__Aim of the task__: What you return must match every record word for word.

[Records excerpted from a collection]
* * * * *

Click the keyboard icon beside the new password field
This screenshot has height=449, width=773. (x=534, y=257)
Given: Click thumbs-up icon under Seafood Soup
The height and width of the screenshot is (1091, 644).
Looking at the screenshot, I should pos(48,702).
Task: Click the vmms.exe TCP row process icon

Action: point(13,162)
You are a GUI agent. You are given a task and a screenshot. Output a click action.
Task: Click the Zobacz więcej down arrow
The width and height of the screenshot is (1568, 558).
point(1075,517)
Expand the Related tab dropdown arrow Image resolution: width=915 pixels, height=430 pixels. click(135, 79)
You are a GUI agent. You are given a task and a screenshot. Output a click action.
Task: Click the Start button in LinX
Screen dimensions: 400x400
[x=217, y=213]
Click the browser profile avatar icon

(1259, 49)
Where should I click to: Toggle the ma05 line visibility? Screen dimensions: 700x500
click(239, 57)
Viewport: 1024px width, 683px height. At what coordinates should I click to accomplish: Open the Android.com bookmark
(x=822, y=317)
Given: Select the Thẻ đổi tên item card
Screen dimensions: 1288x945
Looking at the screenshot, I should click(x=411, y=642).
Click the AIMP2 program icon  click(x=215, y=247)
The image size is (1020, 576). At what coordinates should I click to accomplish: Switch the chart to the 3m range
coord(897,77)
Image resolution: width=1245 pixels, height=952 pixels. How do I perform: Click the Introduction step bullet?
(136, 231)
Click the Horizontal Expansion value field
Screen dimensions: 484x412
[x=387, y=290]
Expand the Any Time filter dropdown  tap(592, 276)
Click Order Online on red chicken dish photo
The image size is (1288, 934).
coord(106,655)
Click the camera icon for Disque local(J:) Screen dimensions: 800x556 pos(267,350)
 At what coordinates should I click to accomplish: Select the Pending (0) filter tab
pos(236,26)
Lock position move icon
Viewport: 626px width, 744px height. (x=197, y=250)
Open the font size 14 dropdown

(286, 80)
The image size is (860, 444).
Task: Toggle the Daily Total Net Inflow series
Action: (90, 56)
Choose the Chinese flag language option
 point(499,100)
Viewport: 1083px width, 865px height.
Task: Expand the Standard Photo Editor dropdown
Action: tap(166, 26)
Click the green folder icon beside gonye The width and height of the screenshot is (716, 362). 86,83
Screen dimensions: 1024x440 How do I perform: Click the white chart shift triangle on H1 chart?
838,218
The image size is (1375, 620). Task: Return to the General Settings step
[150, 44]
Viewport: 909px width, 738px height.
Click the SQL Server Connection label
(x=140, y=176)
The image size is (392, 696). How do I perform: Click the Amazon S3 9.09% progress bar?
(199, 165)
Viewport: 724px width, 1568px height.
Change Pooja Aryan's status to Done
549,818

* * * * *

__Result__:
Click the keyboard icon beside the new password field
This screenshot has height=449, width=773. (x=534, y=257)
Given: Click thumbs-up icon under Seafood Soup
The height and width of the screenshot is (1091, 644).
Looking at the screenshot, I should pos(48,702).
Task: Click the vmms.exe TCP row process icon

Action: point(13,162)
You are a GUI agent. You are given a task and a screenshot. Output a click action.
Task: Click the Zobacz więcej down arrow
The width and height of the screenshot is (1568, 558).
point(1075,517)
Expand the Related tab dropdown arrow Image resolution: width=915 pixels, height=430 pixels. click(135, 79)
You are a GUI agent. You are given a task and a screenshot. Output a click action.
Task: Click the Start button in LinX
Screen dimensions: 400x400
[x=217, y=213]
Click the browser profile avatar icon

(1259, 49)
Where should I click to: Toggle the ma05 line visibility? Screen dimensions: 700x500
click(239, 57)
Viewport: 1024px width, 683px height. At what coordinates should I click to accomplish: Open the Android.com bookmark
(x=822, y=317)
Given: Select the Thẻ đổi tên item card
Screen dimensions: 1288x945
Looking at the screenshot, I should click(x=411, y=642).
Click the AIMP2 program icon  click(x=215, y=247)
The image size is (1020, 576). At what coordinates should I click to accomplish: Switch the chart to the 3m range
coord(897,77)
Image resolution: width=1245 pixels, height=952 pixels. How do I perform: Click the Introduction step bullet?
(136, 231)
Click the Horizontal Expansion value field
Screen dimensions: 484x412
[x=387, y=290]
Expand the Any Time filter dropdown  tap(592, 276)
Click Order Online on red chicken dish photo
The image size is (1288, 934).
coord(106,655)
Click the camera icon for Disque local(J:) Screen dimensions: 800x556 pos(267,350)
 At what coordinates should I click to accomplish: Select the Pending (0) filter tab
pos(236,26)
Lock position move icon
Viewport: 626px width, 744px height. (x=197, y=250)
Open the font size 14 dropdown

(286, 80)
The image size is (860, 444).
Task: Toggle the Daily Total Net Inflow series
Action: (90, 56)
Choose the Chinese flag language option
 point(499,100)
Viewport: 1083px width, 865px height.
Task: Expand the Standard Photo Editor dropdown
Action: tap(166, 26)
Click the green folder icon beside gonye The width and height of the screenshot is (716, 362). 86,83
Screen dimensions: 1024x440 How do I perform: Click the white chart shift triangle on H1 chart?
838,218
The image size is (1375, 620). Task: Return to the General Settings step
[150, 44]
Viewport: 909px width, 738px height.
Click the SQL Server Connection label
(x=140, y=176)
The image size is (392, 696). How do I perform: Click the Amazon S3 9.09% progress bar?
(199, 165)
Viewport: 724px width, 1568px height.
Change Pooja Aryan's status to Done
549,818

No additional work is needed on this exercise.